About UEAALDF

URGENT UPDATES:

Appeal Hearing for lawsuit against Prop 209 (ban on affirmative action in California) scheduled at 9th Circuit Court of Appeals in San Francisco February 13, 2012

En Banc Hearing for lawsuit against Prop 2 (ban on affirmative action in Michigan) scheduled at 6th Circuit Court of Appeals in Cincinnati on March 7, 2012

 

UEAALDF was founded to uphold the gains and further the goals of the civil rights movement through litigation, education and research. We seek to support the expansion of affirmative action, integration and other measures to combat discrimination and promote equality in our society. We believe that civil rights litigation is most effective when coupled with direct action in the tradition of Dr. Martin Luther King Jr.

Our legal work is therefore always fully integrated with education and organizing. Court hearings provide an opportunity to educate the nation, set the terms of public debate on civil rights issues, and act as a focal point to draw new forces into civil rights organizing.

In the Courtroom

In Grutter v. Bollinger, where UEAALDF represented 41 student intervenor-defendants, UEAALDF presented the most aggressive, comprehensive and in-depth case for affirmative action ever presented in a U.S. courtroom. We moved the discussion on affirmative action from one about “racial preferences” to one about equality and integration – from the arguments in Bakke to those of Brown. Many of America’s pre-eminent experts in their fields testified pro bono for the Grutter intervenors, including Harvard Professor Gary Orfield, Columbia Professor Eric Foner, Duke Professor John Hope Franklin, Howard Professor Frank Wu, UC Berkeley Professor Eugene Garcia and UCLA Professor Walter Allen.

When the anti-affirmative action forces lost at the U.S. Supreme Court in 2003, they launched a campaign to pass referendums amending state constitutions to ban the use of affirmative action in Michigan, Oklahoma, Missouri, Arizona, Colorado and Nebraska. UEAALDF filed Voting Rights Act claims against the systematic use of fraud by the anti-affirmative action coalitions to obtain the petition signatures required to place the referendums on the ballot. Through this strategy, we were successful in keeping the initiatives off the ballot in Oklahoma, Missouri and Arizona.

In Michigan, where we were unable to keep the initiative off the ballot despite overwhelming evidence of voter fraud, UEAALDF filed a lawsuit challenging the new law’s constitutionality under the 14th Amendment.  In July of 2011, the Sixth Circuit Court of Appeals ruled in our favor. The case is now pending en banc review and is likely to go to the U.S. Supreme Court.

In 2010, we filed a similar constitutional challenge to Prop 209, the ban on affirmative action in California.

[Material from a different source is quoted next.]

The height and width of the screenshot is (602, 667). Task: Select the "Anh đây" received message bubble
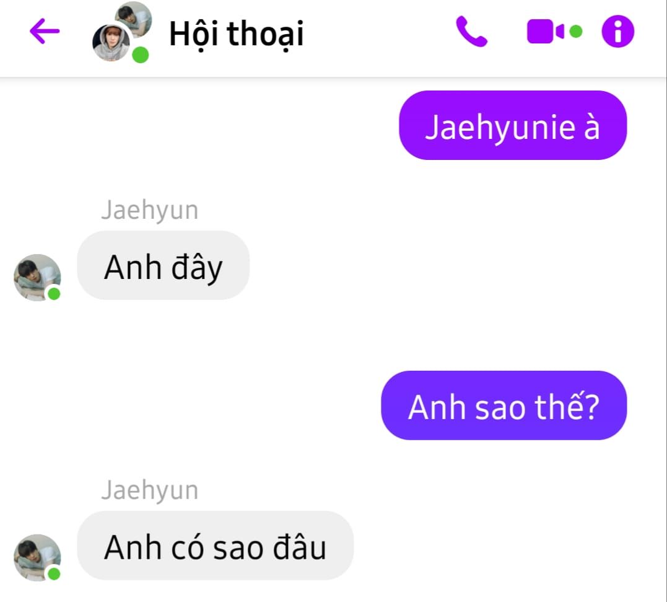point(163,265)
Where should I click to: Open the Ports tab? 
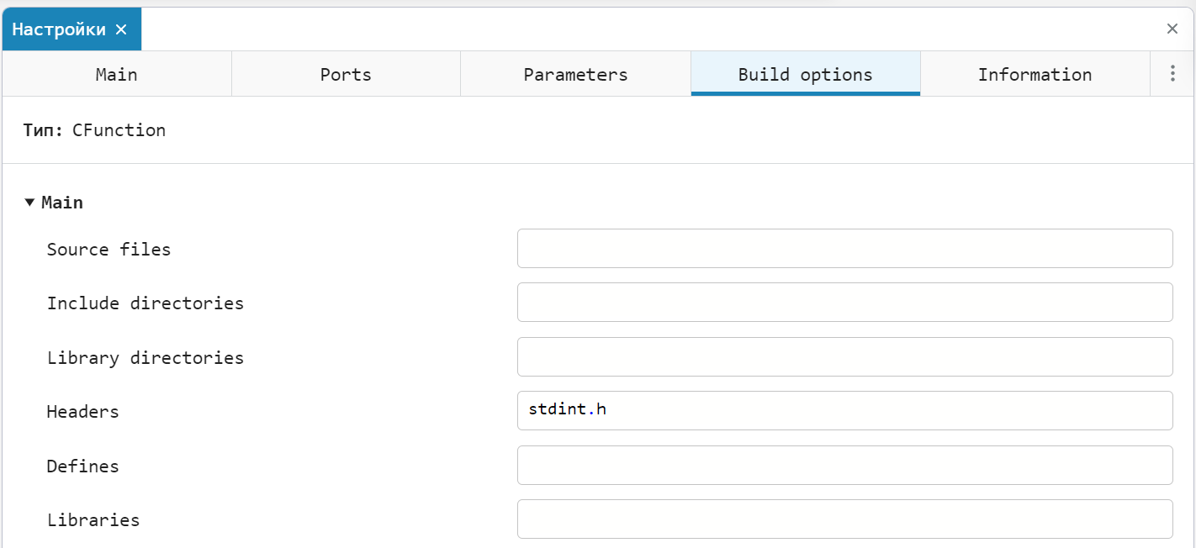(346, 74)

In the intervening years, UEAALDF successfully defended the desegregation plans of both the Los Angeles and Berkeley Unified School Districts against legal challenges by Ward Connerly and other right-wing legal think tanks.

When the assault on public education first began, poor, predominantly minority districts faced attacks upon their right to maintain local control over their school systems. UEAALDF joined with others organizations to challenge the state take-over of Detroit Public Schools. A few years later, we filed a conflict-of-interest lawsuit when Robert Bobb was appointed Emergency Financial Manager of DPS,  while receiving a significant portion of his salary from the private, pro-charter Broad Foundation. In 2007 and again in 2010, we filed lawsuits on behalf of students and parents to halt the massive number of school closures in Detroit, which have caused tremendous displacement of students, overcrowding and increased violence in the schools that remain, as well as an expansion of charters.

Educating the Nation

UEAALDF’s Director, Shanta Driver, is frequently invited to speak on the contemporary challenges to civil rights and specifically on the challenges to affirmative action and K-12 integration.  She has addressed scores of civil rights, professional, religious,  political and governmental organizations, including the Congressional Black Caucus Foundation; The National Alliance of Black School Educators; the U.S. Department of Transportation; the Missouri Department of Natural Resources; the A. Phillip Randolph Institute; Rainbow/PUSH Coalition; NAACP National Convention; Tavis Smiley Foundation Youth2Leaders Conference; National Bar Association; American Sociological Association; Americans for Democratic Action; the Progressive National Baptist Convention; the National Organization for Women; and the Society of American Law Teachers.

She has also been a guest speaker on affirmative action at hundreds of colleges and universities, including Columbia, Cornell, Dartmouth, Harvard, Howard, NYU Law School, Stanford, UC Berkley School of Law, UCLA, University of Pennsylvania, University of Southern California and Yale, to name a few.